A suspected Chinese state-sponsored threat actor has been deploying an AirWatch API-abusing malware family in supply chain attacks, Palo Alto Networks reports.
The APT, tracked as CL-STA-1009, has been targeting business process outsourcing (BPO) entities, which typically have access to critical business systems within their clients’ networks.
According to Palo Alto Networks, organizations specializing in BPO have been increasingly targeted by cybercriminals and state-sponsored hackers.

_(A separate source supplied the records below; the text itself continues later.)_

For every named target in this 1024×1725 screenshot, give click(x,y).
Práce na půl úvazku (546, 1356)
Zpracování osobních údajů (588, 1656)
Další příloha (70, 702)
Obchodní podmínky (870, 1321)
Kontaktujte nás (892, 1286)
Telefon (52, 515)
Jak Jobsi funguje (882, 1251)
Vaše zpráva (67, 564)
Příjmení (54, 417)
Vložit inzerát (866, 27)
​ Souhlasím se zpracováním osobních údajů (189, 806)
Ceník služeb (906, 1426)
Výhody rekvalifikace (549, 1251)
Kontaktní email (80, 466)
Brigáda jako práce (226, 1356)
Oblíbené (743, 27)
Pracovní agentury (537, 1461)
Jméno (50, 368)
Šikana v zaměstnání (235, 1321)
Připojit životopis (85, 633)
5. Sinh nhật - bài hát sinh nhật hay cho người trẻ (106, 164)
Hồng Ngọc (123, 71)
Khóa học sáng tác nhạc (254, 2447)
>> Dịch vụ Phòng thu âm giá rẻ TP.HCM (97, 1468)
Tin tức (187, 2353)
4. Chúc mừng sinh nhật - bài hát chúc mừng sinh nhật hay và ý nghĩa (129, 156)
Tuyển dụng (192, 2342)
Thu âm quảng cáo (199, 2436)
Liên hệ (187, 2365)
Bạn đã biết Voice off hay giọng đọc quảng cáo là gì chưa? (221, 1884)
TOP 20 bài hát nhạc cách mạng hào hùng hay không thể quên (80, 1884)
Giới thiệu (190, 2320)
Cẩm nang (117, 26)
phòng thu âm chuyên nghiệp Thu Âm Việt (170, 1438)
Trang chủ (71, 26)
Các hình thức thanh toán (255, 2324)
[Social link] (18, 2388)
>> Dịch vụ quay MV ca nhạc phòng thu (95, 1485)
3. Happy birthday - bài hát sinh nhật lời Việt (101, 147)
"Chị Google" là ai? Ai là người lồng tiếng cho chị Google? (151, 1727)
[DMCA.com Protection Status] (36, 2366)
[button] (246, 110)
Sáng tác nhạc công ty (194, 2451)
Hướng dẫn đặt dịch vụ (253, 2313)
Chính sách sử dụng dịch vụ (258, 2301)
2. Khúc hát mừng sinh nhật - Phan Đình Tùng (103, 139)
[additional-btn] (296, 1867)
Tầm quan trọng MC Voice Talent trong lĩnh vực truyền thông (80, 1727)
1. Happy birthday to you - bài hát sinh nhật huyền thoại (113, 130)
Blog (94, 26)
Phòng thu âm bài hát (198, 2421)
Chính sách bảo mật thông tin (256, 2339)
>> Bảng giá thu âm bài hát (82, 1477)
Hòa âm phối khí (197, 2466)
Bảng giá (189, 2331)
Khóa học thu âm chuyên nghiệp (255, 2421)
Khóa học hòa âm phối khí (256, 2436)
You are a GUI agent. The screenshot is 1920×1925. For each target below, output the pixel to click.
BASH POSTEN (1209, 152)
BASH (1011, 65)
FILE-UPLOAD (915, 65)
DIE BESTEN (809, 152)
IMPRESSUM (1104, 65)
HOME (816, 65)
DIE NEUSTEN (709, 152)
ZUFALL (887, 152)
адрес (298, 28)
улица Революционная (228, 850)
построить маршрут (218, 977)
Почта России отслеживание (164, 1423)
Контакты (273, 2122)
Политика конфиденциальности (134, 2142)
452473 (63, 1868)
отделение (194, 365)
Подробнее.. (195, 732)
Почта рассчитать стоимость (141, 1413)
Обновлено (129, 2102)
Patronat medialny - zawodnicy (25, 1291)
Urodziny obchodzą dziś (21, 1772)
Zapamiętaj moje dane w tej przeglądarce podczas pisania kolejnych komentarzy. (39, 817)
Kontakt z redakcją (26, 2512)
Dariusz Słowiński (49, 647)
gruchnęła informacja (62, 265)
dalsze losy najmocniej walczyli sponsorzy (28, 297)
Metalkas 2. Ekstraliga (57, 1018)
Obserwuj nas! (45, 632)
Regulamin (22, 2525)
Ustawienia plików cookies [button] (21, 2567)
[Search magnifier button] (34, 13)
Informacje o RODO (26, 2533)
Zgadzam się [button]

These entities can be abused in supply chain attacks, as gateways to multiple target environments.
“BPOs typically leverage the economy of scale to have highly specialized talent service multiple clients concurrently. […] Attackers are willing to invest generously in the resources necessary to not only compromise them but maintain access indefinitely,” the cybersecurity firm notes.
As part of the CL-STA-1009 attacks observed by Palo Alto Networks, two variants of a malware family dubbed Airstalk were seen, one written in PowerShell and the other written in .NET.
Both variants abuse the AirWatch API for mobile device management (MDM) to establish a covert communication channel with the command-and-control (C&C) server, employ a multi-threaded communication protocol, and were signed using likely stolen certificates.
The PowerShell iteration of Airstalk can receive commands from the C&C to take screenshots, list files in the user directory, list Chrome profiles, and harvest data from Chrome, including cookies, bookmarks, and browser history.
The .NET variant of Airstalk uses a slightly different communications protocol and has more capabilities, targeting Microsoft Edge and Island Browser in addition to Chrome. In addition to stealing browser data, it can open URLs in Chrome.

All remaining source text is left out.